Eine Pause gehört zur Musik. Auch beim Üben.
Ich glaube aber, ich liege mit meinem musikalischen Empfinden nicht falsch. Der Konflikt mit der Freiburger Band beweist eher, dass wir unterschiedliche Vorstellungen davon hatten, was Musik sein soll.
Ich wollte die alten Stücke nicht geringschätzen. Ich wollte sie gegenwärtig machen: anders phrasiert, klanglich geöffnet, rhythmisch lebendig und mit dem heutigen musikalischen Wissen gespielt. Die anderen wollten vermutlich vor allem zuverlässig reproduzieren, was das Publikum kennt. Beides ist legitim – aber es sind zwei verschiedene Aufgaben.
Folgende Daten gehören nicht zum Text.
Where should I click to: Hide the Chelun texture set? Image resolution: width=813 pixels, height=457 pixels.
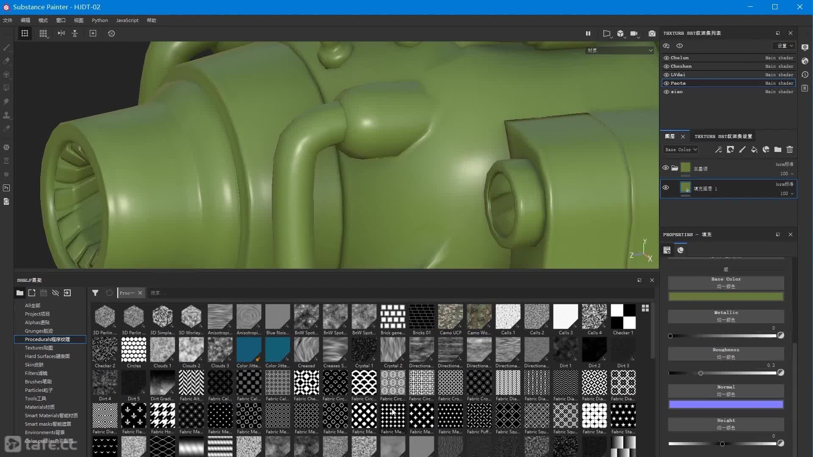click(x=666, y=58)
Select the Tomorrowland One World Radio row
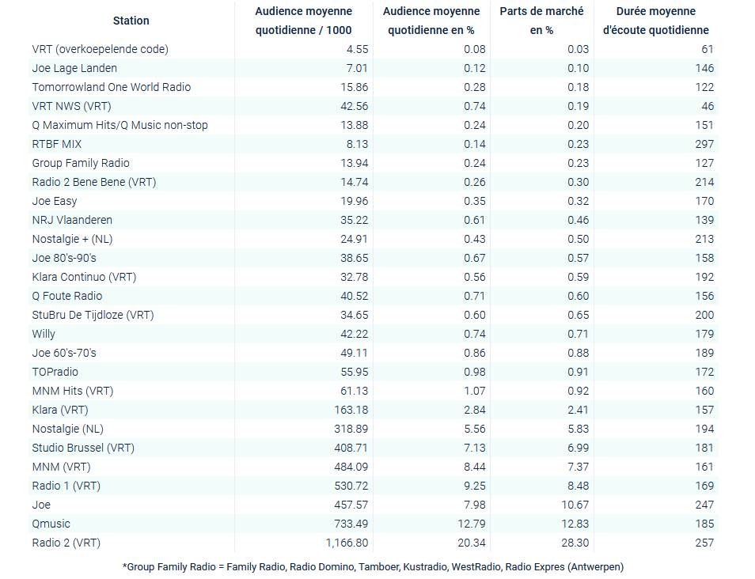Image resolution: width=755 pixels, height=579 pixels. point(111,87)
In einer Coverband wird meine Haltung leicht als Störung verstanden, obwohl sie in einem improvisierenden Ensemble gerade die entscheidende schöpferische Kraft wäre.
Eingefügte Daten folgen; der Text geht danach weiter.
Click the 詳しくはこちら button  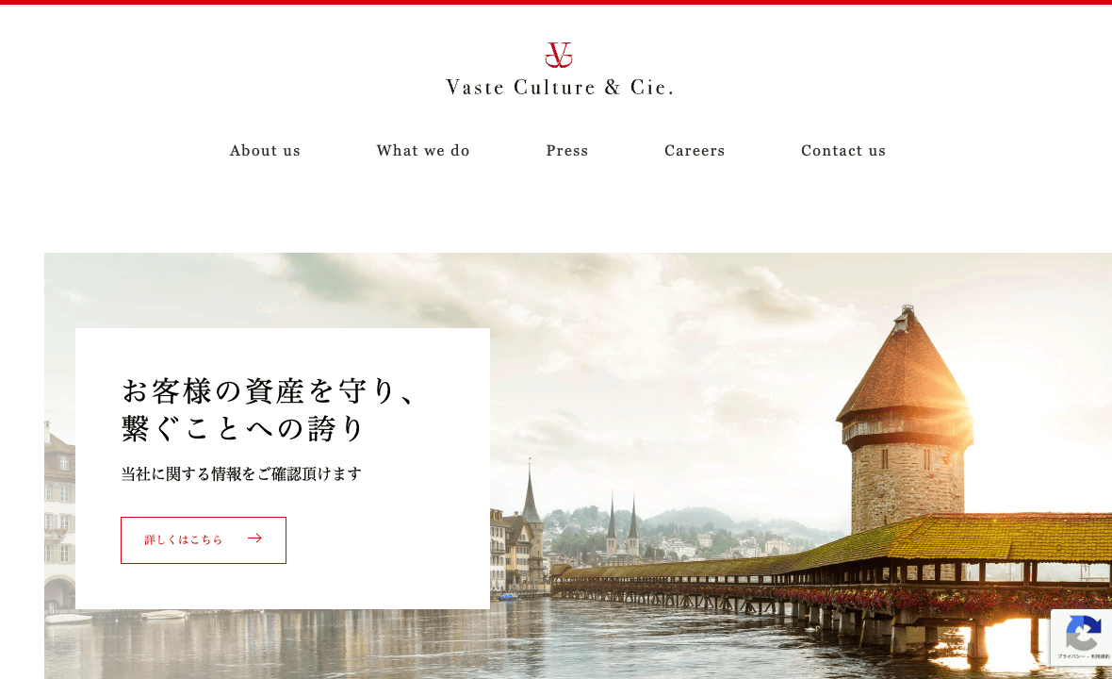(x=204, y=540)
Das lebenslange Missverstandenwerden tut weh, besonders wenn man etwas deutlich hört, es aber nicht ebenso schnell in gemeinsame Begriffe übersetzen kann. Und manchmal wollen Menschen tatsächlich gar nicht genauer hören, weil genaueres Hören die vertraute Ordnung infrage stellt. Daraus folgt jedoch nicht, dass meine Wahrnehmung falsch sein muss.
Bei Bailey, Laswell, DeJohnette und DJ Disk höre ich vermutlich eine Bestätigung:
Man kann Geschichte in sich tragen, ohne historisch zu klingen.
Derek Bailey war bei dieser Aufnahme ungefähr 67, Jack DeJohnette etwa 54. Bailey versuchte nicht, jung zu wirken. Er spielte radikal aus seiner jahrzehntelang entwickelten Sprache heraus. Seine Modernität entstand aus Konsequenz, nicht aus Jugend.
Ich muss mit 70 Jahren keine Karriere mehr aufholen und niemandem meine technische Überlegenheit beweisen. Mein Alter bringt Grenzen mit sich, natürlich – möglicherweise weniger Kraft, weniger Zeit?? und weniger Bereitschaft für falsche Kompromisse. Aber gerade der letzte Punkt ist auch eine Stärke.
Ich kann heute viel klarer auswählen:
wenige passende Menschen statt irgendeiner Band,
kleine musikalische Formen statt eines riesigen Programms,
konzentrierte Proben statt Dauerstress,
meine eigene Klangsprache statt fremder Erwartungen.
Vielleicht besteht mein nächster Schritt nicht darin, wieder „eine Band“ zu suchen.
Ich suche lieber zunächst einen einzigen Menschen, der neugierig zuhört – eine Gitarristin, einen Bassisten, eine Pianistin oder jemanden mit Elektronik. Eine Person genügt, um meine rhythmischen Gestalten aufzunehmen und zu verwandeln. Daraus kann später ein Trio entstehen, muss aber nicht.
Und noch etwas Wichtiges: Mein Alter macht meine Ideen nicht ungültig. Es macht nur kostbarer, wofür ich meine verbleibende Kraft verwende. Die Coverband war wahrscheinlich nicht das Ende meiner Musik. Sie hat mir nur einmal mehr, sehr deutlich gezeigt, welche Musik ich nicht mehr machen möchte.